**Game theory** was developed for the purpose of analyzing competitive
situations involving conflicting interests. In other words, game theory
is used for decision making under conflicting situations where there
are one or more opponents (i.e., players).

For example, chess, poker,
etc., are the games which have the characteristics of a competition
and are played according to definite rules. Game theory provides solutions
to such games, assuming that each of the players wants to maximize his
profits and minimize his losses.

How to select the optimal strategy without knowledge of the competitors is the basic problem of playing a game?

The *game theory* models can be classified into several categories. Some
important categories are listed below.

**Two-person & N-person games**

If the number of players
is two, it is known as two-person game. On the other hand, if the
number of players is N, it is known as N-person game.

**Zero sum & Non-zero sum game**

In a zero sum game, the
sum of the points won equals the sum of the points lost, i.e., one
player wins at the expense of the other. To the contrary, if the sum
of gains or losses is not equal to zero, it is either positive or
negative, then it is known as non-zero sum game. An example of non-zero
sum game is the case of two competing firms each with a choice regarding
its advertising campaign. In such a situation, both the firms may
gain or loose, though their gain or loss may not be equal.

**Games of Perfect and Imperfect information**

If the strategy
of a player can be discovered by his competitor, then it is known
as a perfect information game. In case of imperfect information games
no player has complete information and tries to guess the real situation.
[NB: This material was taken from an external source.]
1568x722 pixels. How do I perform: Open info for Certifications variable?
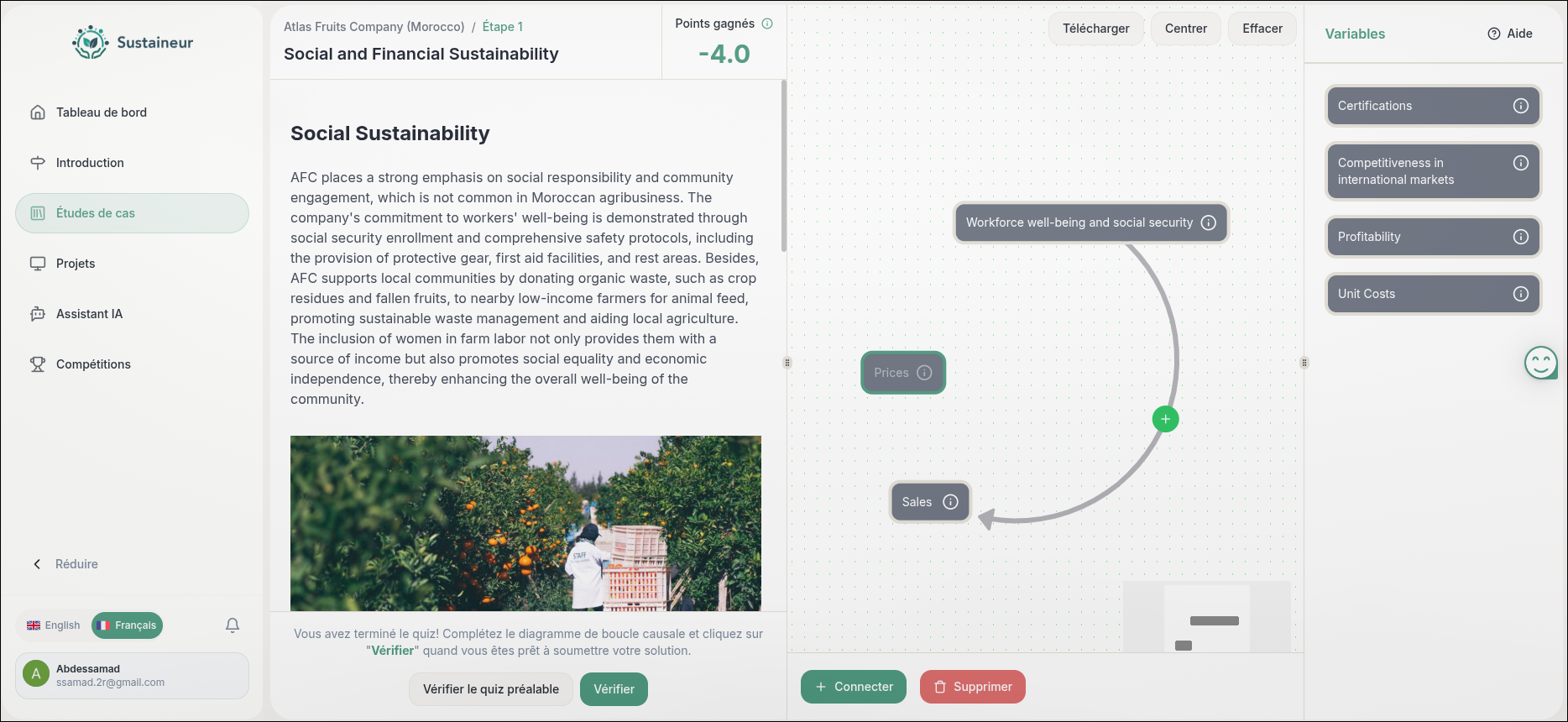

**Pure & Mixed strategy games**

If the players select the
same strategy each time, then it is referred to as pure strategy games.
If a player decides to choose a course of action for each play in
accordance with some particularly probability distribution, it is
called mixed strategy game.

## Assumptions of Game Theory

- There are finite number of competitors (players).
- The players act reasonably.
- Every player strives to maximize gains and minimize losses.
- Each player has finite number of possible courses of action.
- The choices are assumed to be made simultaneously, so that no player
knows his opponent's choice until he has decided his own course of
action.
- The pay-off is fixed and predetermined.
- The pay-offs must represent utilities.